The Strokes © Jessica Saval
MDG: What tours and shows have you designed using MDG products?
Claude: Before the pandemic I was on tour with Gesaffelstein and The Strokes, and I had just finished touring with Phoenix a few months before the pandemic hit. Gesaffelstein’s show at Ultra Miami was cancelled, as was the summer tour in the US and a date at the Paris Arena in September.
I should have started the Boys Noize and SebastiAn tours in 2020 - SebastiAn’ tour was already programmed - but COVID closures led me, like many of us, to work on livestreams instead. I found I really liked this new aspect! I’ve worked remotely on Future Islands’ livestream, designed the ARTE festival in Paris with headliners, Sébastien Tellier, Yelle et Lous and The Yakuza, and I am currently working on a special livestream for Brodinski.

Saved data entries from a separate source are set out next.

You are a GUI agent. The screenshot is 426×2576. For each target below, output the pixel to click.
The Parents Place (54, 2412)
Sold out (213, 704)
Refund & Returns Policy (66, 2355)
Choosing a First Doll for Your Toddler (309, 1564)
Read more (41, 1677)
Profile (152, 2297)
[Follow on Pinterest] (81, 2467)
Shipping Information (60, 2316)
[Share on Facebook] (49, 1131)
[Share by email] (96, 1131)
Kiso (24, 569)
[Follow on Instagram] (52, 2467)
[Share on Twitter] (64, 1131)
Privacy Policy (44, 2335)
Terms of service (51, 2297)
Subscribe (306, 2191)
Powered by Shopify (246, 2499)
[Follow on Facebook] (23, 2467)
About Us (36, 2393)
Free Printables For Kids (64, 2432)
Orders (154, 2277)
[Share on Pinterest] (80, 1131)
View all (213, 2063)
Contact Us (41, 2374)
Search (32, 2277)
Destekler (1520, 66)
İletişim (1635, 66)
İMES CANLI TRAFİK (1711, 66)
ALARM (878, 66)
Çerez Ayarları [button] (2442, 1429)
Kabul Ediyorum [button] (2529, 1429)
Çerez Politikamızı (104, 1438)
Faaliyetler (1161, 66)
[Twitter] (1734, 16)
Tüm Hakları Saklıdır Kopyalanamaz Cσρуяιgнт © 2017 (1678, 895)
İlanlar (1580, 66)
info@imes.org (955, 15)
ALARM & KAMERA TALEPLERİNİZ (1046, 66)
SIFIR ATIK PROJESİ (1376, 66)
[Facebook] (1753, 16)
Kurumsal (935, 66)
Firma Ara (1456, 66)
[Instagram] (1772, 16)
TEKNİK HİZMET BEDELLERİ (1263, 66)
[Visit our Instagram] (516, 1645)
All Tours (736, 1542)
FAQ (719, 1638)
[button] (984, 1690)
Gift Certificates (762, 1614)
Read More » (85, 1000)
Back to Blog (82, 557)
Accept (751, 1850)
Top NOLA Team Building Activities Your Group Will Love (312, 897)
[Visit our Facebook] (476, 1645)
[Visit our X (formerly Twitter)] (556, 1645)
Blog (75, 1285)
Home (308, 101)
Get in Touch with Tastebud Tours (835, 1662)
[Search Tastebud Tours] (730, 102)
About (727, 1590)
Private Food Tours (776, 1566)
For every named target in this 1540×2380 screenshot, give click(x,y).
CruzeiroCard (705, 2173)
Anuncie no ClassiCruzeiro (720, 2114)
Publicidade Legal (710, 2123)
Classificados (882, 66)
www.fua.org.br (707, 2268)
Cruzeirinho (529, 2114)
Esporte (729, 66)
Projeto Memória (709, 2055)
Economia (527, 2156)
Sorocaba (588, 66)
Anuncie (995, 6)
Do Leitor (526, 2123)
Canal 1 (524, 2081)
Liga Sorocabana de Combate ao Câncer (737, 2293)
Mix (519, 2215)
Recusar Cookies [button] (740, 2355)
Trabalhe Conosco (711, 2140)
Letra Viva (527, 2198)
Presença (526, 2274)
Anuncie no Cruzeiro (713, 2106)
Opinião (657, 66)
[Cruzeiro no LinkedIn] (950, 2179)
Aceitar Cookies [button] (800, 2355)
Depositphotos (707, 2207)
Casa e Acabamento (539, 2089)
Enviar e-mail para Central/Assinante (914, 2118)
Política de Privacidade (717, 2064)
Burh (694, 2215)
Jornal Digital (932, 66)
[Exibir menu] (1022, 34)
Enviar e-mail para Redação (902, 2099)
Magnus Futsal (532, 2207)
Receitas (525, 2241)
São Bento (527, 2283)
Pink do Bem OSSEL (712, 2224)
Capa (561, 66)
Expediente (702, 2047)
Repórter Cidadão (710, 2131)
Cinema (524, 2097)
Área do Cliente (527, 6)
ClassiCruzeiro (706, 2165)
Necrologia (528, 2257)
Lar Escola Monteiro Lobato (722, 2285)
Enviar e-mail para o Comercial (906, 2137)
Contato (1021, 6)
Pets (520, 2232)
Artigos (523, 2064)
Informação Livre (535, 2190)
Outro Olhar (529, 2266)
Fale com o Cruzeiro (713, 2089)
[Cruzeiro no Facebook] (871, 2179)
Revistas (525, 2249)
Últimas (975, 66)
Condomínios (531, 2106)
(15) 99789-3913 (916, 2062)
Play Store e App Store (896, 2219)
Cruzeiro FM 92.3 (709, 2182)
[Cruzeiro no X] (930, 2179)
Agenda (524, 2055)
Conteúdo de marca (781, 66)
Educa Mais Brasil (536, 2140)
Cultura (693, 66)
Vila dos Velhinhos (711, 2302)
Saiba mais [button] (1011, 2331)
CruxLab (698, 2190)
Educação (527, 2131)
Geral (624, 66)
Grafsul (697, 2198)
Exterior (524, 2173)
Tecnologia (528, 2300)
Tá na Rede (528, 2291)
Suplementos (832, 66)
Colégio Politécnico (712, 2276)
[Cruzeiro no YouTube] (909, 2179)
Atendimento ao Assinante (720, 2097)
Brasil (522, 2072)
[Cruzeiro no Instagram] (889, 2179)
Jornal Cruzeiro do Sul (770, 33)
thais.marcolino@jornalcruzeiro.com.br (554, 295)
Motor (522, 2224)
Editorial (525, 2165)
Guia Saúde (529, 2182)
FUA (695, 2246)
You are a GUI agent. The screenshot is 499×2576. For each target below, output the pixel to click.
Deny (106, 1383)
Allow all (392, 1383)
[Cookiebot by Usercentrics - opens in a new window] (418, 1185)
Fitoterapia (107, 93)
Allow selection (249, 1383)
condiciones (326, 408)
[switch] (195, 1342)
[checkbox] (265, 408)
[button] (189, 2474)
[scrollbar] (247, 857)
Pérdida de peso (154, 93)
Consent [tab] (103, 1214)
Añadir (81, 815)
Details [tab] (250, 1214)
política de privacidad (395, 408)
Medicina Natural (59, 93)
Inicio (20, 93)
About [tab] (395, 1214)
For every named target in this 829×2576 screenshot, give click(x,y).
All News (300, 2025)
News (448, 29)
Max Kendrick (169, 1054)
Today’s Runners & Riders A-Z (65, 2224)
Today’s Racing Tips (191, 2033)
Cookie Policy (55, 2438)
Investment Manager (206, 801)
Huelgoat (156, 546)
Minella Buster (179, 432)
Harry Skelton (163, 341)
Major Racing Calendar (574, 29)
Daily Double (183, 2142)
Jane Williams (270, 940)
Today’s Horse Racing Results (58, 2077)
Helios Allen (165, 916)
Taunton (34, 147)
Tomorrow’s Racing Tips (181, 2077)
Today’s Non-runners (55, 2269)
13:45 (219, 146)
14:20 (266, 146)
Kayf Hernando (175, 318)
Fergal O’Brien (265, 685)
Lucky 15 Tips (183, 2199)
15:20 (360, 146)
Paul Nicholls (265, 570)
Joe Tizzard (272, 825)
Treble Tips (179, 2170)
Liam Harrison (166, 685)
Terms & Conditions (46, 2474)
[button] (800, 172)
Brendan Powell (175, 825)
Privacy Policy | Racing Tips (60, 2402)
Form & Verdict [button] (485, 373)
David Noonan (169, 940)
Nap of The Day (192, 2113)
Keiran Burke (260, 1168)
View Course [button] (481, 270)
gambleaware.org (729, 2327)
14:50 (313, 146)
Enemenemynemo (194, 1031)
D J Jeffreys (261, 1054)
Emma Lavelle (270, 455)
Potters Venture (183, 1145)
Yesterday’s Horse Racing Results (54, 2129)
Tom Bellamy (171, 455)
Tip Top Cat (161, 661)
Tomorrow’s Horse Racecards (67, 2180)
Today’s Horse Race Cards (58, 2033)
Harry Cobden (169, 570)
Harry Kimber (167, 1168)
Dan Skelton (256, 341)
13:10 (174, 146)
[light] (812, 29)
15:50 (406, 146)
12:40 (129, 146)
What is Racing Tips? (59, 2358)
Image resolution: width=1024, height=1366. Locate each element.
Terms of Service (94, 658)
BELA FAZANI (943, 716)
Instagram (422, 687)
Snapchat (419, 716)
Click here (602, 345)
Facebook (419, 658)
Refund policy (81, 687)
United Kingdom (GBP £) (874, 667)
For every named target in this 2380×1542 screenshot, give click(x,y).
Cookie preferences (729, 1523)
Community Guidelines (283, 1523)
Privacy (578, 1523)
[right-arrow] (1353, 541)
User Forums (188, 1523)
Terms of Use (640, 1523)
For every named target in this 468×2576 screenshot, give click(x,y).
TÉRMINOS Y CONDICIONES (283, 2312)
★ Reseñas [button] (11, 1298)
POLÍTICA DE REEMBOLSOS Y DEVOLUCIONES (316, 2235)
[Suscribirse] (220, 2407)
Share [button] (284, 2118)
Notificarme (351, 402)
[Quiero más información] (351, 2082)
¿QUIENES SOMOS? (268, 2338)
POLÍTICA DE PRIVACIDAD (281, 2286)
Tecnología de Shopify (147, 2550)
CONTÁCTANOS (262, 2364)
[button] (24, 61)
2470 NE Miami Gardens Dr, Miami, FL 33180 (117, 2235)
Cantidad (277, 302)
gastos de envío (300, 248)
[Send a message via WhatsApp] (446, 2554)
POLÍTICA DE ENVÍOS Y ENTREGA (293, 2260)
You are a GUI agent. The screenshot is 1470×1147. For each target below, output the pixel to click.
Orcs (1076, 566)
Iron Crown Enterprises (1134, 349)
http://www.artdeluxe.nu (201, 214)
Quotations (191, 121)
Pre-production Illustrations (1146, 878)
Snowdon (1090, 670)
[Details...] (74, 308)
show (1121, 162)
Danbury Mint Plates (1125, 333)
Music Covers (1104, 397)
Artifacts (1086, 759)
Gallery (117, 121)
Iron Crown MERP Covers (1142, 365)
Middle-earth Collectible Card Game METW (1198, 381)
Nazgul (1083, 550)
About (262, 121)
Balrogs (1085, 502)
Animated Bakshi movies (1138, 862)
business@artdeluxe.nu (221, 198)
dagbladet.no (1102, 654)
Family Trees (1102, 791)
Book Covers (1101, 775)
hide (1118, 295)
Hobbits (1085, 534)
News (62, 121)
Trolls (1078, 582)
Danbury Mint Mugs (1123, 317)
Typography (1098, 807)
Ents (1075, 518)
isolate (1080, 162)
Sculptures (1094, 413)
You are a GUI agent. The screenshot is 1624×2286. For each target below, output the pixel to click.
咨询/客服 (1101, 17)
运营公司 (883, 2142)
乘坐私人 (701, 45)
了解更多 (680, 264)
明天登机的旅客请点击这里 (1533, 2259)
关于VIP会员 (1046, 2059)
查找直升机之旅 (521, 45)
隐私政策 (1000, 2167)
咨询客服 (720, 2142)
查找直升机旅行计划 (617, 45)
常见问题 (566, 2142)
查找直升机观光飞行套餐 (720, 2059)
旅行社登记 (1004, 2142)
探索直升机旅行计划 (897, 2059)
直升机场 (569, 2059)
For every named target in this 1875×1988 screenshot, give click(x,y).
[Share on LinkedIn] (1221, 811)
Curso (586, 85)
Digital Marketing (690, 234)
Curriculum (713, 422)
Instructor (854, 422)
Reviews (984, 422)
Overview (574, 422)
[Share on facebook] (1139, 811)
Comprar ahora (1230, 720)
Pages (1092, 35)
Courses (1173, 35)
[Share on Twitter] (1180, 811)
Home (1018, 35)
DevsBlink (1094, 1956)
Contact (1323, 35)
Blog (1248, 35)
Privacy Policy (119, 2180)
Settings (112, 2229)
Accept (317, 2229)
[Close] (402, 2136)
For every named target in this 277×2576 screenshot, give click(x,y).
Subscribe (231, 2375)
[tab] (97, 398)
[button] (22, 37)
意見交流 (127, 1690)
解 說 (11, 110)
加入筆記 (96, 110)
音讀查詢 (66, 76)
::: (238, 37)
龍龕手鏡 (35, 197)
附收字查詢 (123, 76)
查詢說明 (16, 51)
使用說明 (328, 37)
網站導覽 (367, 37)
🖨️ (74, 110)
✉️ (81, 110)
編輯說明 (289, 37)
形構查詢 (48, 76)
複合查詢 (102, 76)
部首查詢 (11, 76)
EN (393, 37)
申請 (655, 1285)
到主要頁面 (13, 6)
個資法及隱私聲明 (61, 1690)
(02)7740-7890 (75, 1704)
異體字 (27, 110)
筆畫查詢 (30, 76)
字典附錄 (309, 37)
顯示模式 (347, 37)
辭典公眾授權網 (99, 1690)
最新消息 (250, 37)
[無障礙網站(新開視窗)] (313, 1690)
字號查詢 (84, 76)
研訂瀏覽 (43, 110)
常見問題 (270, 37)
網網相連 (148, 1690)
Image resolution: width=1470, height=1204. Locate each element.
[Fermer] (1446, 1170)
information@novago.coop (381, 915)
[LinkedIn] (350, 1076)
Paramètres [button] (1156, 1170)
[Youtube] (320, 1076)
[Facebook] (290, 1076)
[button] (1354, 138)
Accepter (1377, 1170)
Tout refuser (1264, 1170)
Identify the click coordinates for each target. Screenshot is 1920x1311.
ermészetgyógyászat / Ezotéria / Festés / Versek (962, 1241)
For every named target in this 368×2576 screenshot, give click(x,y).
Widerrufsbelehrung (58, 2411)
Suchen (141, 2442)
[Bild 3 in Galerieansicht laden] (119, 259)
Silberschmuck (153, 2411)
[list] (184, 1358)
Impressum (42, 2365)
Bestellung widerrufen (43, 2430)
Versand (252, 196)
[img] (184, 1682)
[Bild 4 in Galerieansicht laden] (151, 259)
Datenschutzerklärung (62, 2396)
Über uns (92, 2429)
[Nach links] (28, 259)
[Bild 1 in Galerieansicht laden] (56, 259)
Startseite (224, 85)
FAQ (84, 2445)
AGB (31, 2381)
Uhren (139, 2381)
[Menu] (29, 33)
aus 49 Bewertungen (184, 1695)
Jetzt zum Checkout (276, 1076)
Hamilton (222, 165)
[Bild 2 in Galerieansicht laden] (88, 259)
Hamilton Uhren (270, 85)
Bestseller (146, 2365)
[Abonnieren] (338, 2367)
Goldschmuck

MDG accompanied me on all of these projects. While I am very flexible about the lighting fixtures offered by vendors - I understand the difficulty of constantly investing in high-end products under pressure from designers – I still ask for MDG as much as possible for the fog! It is the best haze on the market and easy for our techs to use and maintain on tour.
MDG: Which were your favourite shows and why?
Claude: My top moment was when I got the chance to work on the Phoenix World Tour from 2017 to 2019. This was an incredible technical challenge, involving a mirror that weighed several tons suspended above the band’s heads, tilted at 45 degrees. It was an amazing visual experience, as well as posing huge logistical constraints to replicate this all over the world, from small American clubs to the biggest global festivals. It was also a favourite because, for me, Phoenix are the best band ever, incredibly kind and passionate, just like their crew.
Other recent shows which have amazed me were The 1975 by Tobias Rylander, The XX by Michael Straun, Tame Impala by Rob Sinclair and Marilyn Manson by Nico Riot. All are perfect, from the music and lighting, right through to the set design. In all these shows the fog is extremely important and well managed. Agreed, all these tours have big budgets, but that doesn't take away the talent!
Phoenix at Shaky Knees, Atlanta © Alive coverage / Phoenix © Fujifilmgirl
MDG: What does the future hold for you?
Claude: It depends on the what happens with Covid of course, but I'm quite optimistic, and we all want concerts back! I may work on more livestreams because I really liked the new challenge, and the working conditions are better than a festival! But there is nothing better than the energy of the crowd during a live show. It has never occurred to me to change jobs. Lighting is my passion and I hope bands will always be there to give me the opportunity to continue expressing myself. There is still so much to do!